I've written a lambda function that is triggered via an s3 bucket's putObject event. I am modifying the headers of an object post upload, downloading the object, and reuploading with appropriate headers. But because the function itself uses the putObject to reupload the object, the lambda triggers itself.
1 Answers
Three options:
Use a different API to upload your changes than the one that you have an event on. ie, if your lambda is triggered by PUT, then use a POST to modify the content afterwards (tough to do since POST isn't supported well by SDKs AFAIK, so this may not be an option).
Track usage and have a small guard at the beginning of your handler to short circuit if the only changes made to a file are ones you made. If you can't programmatically detect the headers you've set, you'll probably need a small dynamo table or similar for keeping track of which files you've already touched. This will let you abort immediately and only be charged the minimum 100ms fee.

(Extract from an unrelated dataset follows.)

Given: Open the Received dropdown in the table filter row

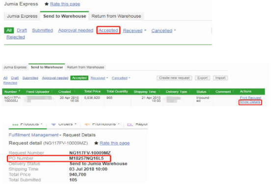Looking at the screenshot, I should [107, 78].
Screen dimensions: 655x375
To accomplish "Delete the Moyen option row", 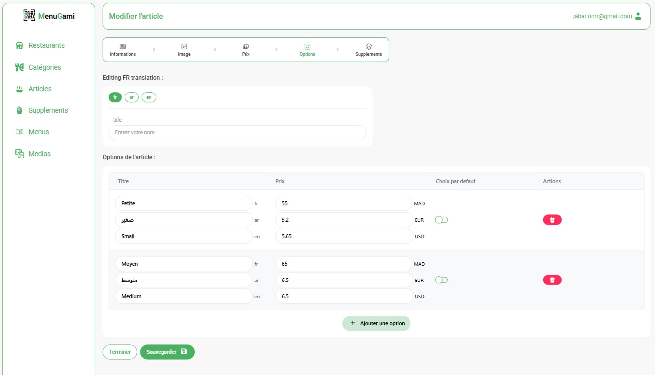I will 552,280.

Reorganize your project to have an 'ingest' bucket and an output bucket. Un-processed are put into the former, modified, and then placed into the latter. This has a number of advantages. The first is that you don't end up with the current situation, so that's a plus. The second is that you don't have whatever process consumes these modified files potentially pulling an unmodified version. The third is that you get better insight into the process - if something goes wrong, it's easy to see which batches of files have undergone which process.
Overall, I'd recommend option 3 for you, though I know that in my lazier moments I might try to opt for 1 or 2.
Either way, good luck.